(EXTRAIT FOURNI):
1 – Editeurs, de Cayrol et A. François. (G.A.)

 

2 – Hirsch. (G.A.)

 

 

 

 

 

 

à Madame Denis.

A Berlin, le 12 Janvier 1751.

 

          Enfin voici notre chambellan d’Hamon. Il vous remettra mon gros paquet, il couchera dans mon lit. J’aimerais mieux y être que dans celui où je suis ; c’est pourtant le lit du grand-électeur. C’est le bisaïeul du roi régnant. Chaque pays a son grand homme. Il avait du moins un bon lit, chose assez rare de son temps. Le dernier roi ne connaissait pas ce luxe-là. Il serait bien étonné de me voir ici et encore plus d’y voir un opéra italien. Il avait beaucoup d’argent et des chaises de bois. Les choses ont un peu changé. On a conservé l’argent, on a gagné des provinces, et on a rembourré les fauteuils. Ce n’est pas que je sois logé ici aussi bien que chez moi ; mais je le suis beaucoup mieux que je ne mérite.

(DONNÉES EXTRAITES):
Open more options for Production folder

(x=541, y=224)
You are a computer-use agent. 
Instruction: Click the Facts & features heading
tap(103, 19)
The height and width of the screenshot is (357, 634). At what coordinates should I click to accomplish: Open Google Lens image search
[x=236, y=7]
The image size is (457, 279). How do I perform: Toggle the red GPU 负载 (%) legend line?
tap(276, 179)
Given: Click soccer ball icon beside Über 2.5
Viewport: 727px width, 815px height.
==
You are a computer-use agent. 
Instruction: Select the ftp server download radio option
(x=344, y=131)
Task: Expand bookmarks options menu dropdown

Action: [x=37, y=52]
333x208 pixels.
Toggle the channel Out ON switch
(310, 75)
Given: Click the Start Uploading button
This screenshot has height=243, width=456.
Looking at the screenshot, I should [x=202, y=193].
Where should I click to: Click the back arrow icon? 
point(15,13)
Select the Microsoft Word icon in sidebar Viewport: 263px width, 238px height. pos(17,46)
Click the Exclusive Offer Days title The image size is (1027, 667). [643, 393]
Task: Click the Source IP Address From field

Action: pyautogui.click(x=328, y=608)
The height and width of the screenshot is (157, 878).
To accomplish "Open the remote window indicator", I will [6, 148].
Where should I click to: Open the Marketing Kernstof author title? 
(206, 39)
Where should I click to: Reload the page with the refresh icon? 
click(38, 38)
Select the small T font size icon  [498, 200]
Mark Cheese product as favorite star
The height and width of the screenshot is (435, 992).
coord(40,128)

(TÂCHES À RÉALISER):
**A.** D'après la lettre à Madame Denis, à qui appartenait le lit dans lequel couche celui qui écrit ?
**B.** Citez la lettre à Madame Denis à partir de « A Berlin, le » jusqu'à « je ne mérite. ».
**C.** Expliquez en quoi, selon la lettre à Madame Denis, les choses ont changé depuis le dernier roi.

(RÉPONSES):
**A.** Au grand-électeur, le bisaïeul du roi régnant.

**B.**
A Berlin, le 12 Janvier 1751.

 

          Enfin voici notre chambellan d’Hamon. Il vous remettra mon gros paquet, il couchera dans mon lit. J’aimerais mieux y être que dans celui où je suis ; c’est pourtant le lit du grand-électeur. C’est le bisaïeul du roi régnant. Chaque pays a son grand homme. Il avait du moins un bon lit, chose assez rare de son temps. Le dernier roi ne connaissait pas ce luxe-là. Il serait bien étonné de me voir ici et encore plus d’y voir un opéra italien. Il avait beaucoup d’argent et des chaises de bois. Les choses ont un peu changé. On a conservé l’argent, on a gagné des provinces, et on a rembourré les fauteuils. Ce n’est pas que je sois logé ici aussi bien que chez moi ; mais je le suis beaucoup mieux que je ne mérite.

**C.** Le dernier roi avait beaucoup d'argent, mais des chaises de bois. Depuis, on a conservé l'argent, gagné des provinces et rembourré les fauteuils.